Improving Water Security for Aitutaki
Improving Aitutaki’s security of water supply is high on the priority list with numerous projects in the pipeline. Recently a team from Pacific Community (SPC) in Fiji visited the island to undertake electrical resistivity testing with the aim to identify potential locations for future development of water resources. This initiative is a collaboration between the regional Water Security Project funded by NZAid and the Cook Islands Government. The resistivity testing team was contracted under the Water Security Project, which is housed within the Office of the Prime Minister while the engineering aspects are handled by Infrastructure Cook Islands.
Aitutaki primarily relies on rainwater for its potable water supply (drinking and cooking only). Households collect rainwater from their own roofs and most have been supplied with 6,000 L polyethylene water tanks for storage. There are also approximately 16 community water tanks on the islands, in various states of repair, some of which have been repaired with help from donor agencies.
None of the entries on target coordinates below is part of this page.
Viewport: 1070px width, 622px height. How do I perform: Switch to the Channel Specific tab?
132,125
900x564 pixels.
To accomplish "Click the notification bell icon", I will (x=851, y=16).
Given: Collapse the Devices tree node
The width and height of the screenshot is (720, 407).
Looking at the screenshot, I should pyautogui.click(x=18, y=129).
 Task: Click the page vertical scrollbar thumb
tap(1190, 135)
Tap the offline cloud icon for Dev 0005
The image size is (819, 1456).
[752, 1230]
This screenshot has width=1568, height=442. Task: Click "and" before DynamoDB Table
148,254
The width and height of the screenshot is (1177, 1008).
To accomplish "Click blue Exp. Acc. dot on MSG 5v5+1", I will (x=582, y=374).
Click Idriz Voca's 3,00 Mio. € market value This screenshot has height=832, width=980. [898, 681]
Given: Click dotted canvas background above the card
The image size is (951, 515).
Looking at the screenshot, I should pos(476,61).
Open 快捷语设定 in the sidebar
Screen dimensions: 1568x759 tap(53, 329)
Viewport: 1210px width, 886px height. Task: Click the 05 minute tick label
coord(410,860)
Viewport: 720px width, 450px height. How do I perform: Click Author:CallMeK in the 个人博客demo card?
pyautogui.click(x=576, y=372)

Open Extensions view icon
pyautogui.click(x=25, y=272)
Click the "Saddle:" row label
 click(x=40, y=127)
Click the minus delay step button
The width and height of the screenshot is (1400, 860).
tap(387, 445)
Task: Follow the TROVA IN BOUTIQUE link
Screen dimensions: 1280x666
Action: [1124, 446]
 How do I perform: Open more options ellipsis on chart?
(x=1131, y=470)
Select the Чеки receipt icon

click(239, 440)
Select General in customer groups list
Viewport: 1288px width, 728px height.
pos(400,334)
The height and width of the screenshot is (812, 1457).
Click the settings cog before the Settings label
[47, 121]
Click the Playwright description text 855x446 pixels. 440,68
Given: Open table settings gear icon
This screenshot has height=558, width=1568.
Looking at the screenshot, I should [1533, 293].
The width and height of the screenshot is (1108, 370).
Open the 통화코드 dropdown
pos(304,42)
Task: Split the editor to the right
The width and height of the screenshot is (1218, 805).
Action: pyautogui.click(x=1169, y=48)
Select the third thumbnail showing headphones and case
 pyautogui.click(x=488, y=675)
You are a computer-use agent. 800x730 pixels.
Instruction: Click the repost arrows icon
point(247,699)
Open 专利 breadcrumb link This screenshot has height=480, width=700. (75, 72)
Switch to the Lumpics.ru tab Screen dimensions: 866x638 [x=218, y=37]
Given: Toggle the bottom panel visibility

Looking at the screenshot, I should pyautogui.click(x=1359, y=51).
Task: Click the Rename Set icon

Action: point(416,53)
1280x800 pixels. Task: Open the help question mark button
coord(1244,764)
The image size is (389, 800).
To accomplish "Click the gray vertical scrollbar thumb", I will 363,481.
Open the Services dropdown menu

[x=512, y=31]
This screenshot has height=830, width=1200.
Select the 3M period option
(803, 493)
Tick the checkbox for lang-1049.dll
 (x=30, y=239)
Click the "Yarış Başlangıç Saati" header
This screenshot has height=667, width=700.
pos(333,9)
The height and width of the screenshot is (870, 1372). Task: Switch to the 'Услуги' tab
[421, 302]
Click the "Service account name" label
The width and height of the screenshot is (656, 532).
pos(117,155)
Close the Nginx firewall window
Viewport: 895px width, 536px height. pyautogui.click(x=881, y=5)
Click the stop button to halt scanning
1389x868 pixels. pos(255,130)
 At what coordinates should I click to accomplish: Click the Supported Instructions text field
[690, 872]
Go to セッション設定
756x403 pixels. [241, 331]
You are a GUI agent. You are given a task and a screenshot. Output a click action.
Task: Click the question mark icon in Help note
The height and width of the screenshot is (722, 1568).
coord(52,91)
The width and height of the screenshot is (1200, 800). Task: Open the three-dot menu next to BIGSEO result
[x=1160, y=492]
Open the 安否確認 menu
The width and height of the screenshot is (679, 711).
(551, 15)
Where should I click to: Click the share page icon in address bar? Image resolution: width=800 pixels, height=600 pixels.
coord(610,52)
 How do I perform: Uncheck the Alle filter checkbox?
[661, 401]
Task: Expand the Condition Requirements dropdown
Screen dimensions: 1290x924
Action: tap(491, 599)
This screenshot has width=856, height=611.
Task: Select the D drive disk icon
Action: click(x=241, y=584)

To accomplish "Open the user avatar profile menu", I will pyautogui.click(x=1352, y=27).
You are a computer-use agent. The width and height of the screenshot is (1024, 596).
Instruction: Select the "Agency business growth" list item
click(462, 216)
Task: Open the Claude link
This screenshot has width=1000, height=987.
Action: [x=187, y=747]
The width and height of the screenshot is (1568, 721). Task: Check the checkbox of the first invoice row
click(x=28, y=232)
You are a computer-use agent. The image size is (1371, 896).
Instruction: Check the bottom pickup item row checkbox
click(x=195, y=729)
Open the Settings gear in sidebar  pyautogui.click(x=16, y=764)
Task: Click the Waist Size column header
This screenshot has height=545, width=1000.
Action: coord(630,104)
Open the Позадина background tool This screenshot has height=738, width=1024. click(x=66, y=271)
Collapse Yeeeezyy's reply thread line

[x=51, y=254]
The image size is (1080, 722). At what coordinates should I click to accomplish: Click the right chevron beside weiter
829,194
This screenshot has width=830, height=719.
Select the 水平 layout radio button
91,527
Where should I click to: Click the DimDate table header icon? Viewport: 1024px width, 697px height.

Non-potable (bathroom, cleaning, toilet, laundry, agriculture etc.) water supply is sourced from seven groundwater infiltration water galleries (three at Vaipeka; one at Vaipae, Tautu, Vaimaru and Vaitekea), with the Vaipeka galleries providing the bulk of the supply. Pumps supply water from the galleries to elevated reservoirs around the island from which the water is distributed to homes via a piped reticulation network. All galleries are operated by the Island Government and the water is brackish/saline.
“In most cases, since the onset of drought in November 2013 the recharge rates of groundwater has slowed down forcing the operating hours of the pumps at the galleries to be reduced. Recharge of the groundwater is very important to allow the water resource to recover” says Vicky Clarke of OPM. Careful management of the groundwater harvesting must be done to ensure we don’t over utilize the resource and avoid pumping saline water into the reticulation system.
With the reliability on rainwater and gallery supplies (which are directly related to rainfall) for the island’s water supply, the island is prone to water shortages. The increase in variability in rainfall in recent times due to climate change means all the more important need to efficiently manage water supply on the island. Infrastructure Cook Islands and the Aitutaki Island Government are working together to develop new galleries and management plans to address the issue.
“The resistivity testing team from Fiji were on Aitutaki from the 3rd – 17th March and also held consultation meetings on Rarotonga with relevant stakeholders at either end of the trip. Staff from ICI and Aitutaki Water Works assisted with the work in order to build the capacity of our local staff. The main objective of the investigation was to assess the potential for additional groundwater development using geophysics and to determine optimal locations and targets for drilling or gallery development” says Tenga Mana of ICI.
Other objectives of the investigation included undertaking groundwater sampling from existing wells/bore, monitoring of existing groundwater monitoring bores, calibration of the automatic rain gauges and investigation into spatial and temporal groundwater discharge mechanisms. Electrical resistivity testing uses specialized equipment which sends an electrical current through the ground and measures how the ground material in the ground opposes the electric current. The data collected can then provide us with an approximation of the geology and hydrogeology of the area tested. SPC and ICI have been working collaboratively with the Mei Te Vai Ki Te Vai team who will be undertaking further investigation work on Aitutaki in the coming months for wastewater project purposes.
Where to from here? “SPC are currently undertaking further work on the data collected and will deliver the results and recommendations to us in approximately 6 weeks’ time. From here the next phase of the process will begin, which will be to undertake drilling to confirm groundwater targets and make an assessment of the yields available. Phase three of the work will then involve community consultation, water safety and security planning and design of new systems” adds Clarke.